Service Mesh: When You Need It (and When You Do Not)

A service mesh (Istio, Linkerd, Cilium) adds a proxy sidecar to every pod, giving you mutual TLS, traffic management, and observability without changing application code. The benefits are real:

  • mTLS everywhere — Encrypted service-to-service communication with automatic certificate rotation
  • Traffic splitting — Canary deployments at the network layer
  • Observability — Request-level metrics, distributed tracing, access logs

But the cost is also real: increased resource consumption (each sidecar uses CPU and memory), added latency (every request goes through two proxies), and significant operational complexity.

Our recommendation: Start without a service mesh. Use Kubernetes NetworkPolicies for segmentation and cert-manager for TLS. Only add a service mesh when you have a concrete need — usually mTLS compliance requirements or sophisticated traffic management — and the team capacity to operate it.

Network Observability

You cannot troubleshoot what you cannot see. A minimal network observability stack includes:

  1. Flow logs — AWS VPC Flow Logs, or conntrack and tcpdump on bare metal. These tell you what is talking to what.
  2. DNS query logging — Log and monitor DNS queries to catch misconfigurations and identify services calling unexpected endpoints.
  3. Latency monitoring — Track p50/p95/p99 latency between services. Tools like Prometheus with blackbox_exporter or Cilium Hubble.
  4. Packet capture capability — Have tcpdump and Wireshark skills on the team. When things get weird, there is no substitute for reading packets.

A quick Prometheus alert for detecting network issues:

groups:
  - name: network
    rules:
      - alert: HighDNSLatency
        expr: histogram_quantile(0.95, rate(dns_lookup_duration_seconds_bucket[5m])) > 0.1
        for: 5m
        labels:
          severity: warning
        annotations:
          summary: "DNS resolution p95 latency above 100ms"

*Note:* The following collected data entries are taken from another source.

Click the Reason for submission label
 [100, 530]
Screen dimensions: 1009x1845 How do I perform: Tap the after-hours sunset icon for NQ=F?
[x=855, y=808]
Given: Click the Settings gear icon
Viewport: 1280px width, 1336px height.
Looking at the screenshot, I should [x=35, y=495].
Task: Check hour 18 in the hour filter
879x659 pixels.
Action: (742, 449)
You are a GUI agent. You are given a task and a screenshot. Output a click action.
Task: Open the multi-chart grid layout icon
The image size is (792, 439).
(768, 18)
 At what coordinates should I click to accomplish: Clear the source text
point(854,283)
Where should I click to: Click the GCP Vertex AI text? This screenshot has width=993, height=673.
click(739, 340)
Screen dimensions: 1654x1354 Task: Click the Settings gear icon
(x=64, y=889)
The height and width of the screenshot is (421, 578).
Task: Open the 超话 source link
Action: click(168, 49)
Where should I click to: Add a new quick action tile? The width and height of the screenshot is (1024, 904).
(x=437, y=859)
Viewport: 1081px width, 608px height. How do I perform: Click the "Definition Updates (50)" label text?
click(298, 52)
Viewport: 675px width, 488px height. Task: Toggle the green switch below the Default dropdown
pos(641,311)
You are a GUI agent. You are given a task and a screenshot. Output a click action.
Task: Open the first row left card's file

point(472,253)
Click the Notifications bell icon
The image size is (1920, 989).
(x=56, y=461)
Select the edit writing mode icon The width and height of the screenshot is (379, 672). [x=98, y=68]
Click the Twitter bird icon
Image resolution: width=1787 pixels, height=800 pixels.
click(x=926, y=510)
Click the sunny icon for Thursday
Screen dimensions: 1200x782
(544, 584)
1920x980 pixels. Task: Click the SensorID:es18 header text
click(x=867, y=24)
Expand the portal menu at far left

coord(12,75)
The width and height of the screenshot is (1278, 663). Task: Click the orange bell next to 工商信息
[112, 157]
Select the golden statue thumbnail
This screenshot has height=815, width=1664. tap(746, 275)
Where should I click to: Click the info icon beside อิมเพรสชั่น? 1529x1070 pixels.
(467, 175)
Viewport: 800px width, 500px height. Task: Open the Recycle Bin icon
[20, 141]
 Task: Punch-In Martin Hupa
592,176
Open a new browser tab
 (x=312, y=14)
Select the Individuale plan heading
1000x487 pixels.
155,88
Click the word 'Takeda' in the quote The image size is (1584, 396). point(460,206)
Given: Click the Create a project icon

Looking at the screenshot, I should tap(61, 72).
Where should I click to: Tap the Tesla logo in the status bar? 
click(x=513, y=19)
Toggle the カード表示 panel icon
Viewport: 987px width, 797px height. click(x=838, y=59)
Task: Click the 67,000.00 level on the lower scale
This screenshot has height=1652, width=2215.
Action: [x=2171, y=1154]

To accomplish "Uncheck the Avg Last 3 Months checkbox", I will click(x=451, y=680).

      - alert: InterfaceErrors
        expr: rate(node_network_receive_errs_total[5m]) > 0
        for: 2m
        labels:
          severity: critical
        annotations:
          summary: "Network interface {{ $labels.device }} is receiving errors"

Debugging Checklist

When a network issue hits, work through the layers systematically:

  1. Is the host up?ping, check if the machine is reachable at all
  2. Is the port open?nc -zv host port or ss -tlnp on the target
  3. Is DNS resolving correctly?dig or nslookup, check for stale records
  4. Is traffic being blocked? — Check security groups, nftables, NetworkPolicies
  5. Is the route correct?traceroute, check routing tables, VPC route tables
  6. Is the application listening?curl -v, check logs for bind errors

This is methodical, not magical. The most common “network problems” turn out to be DNS caching, misconfigured security groups, or applications binding to localhost instead of 0.0.0.0.

Conclusion

Networking is not a separate discipline from DevOps — it is a core part of it. Every deployment, every service communication, every security boundary relies on the network. By treating network configuration as code, understanding the fundamentals of segmentation and routing, and investing in observability, DevOps teams can own the full stack confidently.

If your team is building a hybrid cloud architecture, the networking layer is where the complexity lives. Getting it right from the start saves months of debugging later.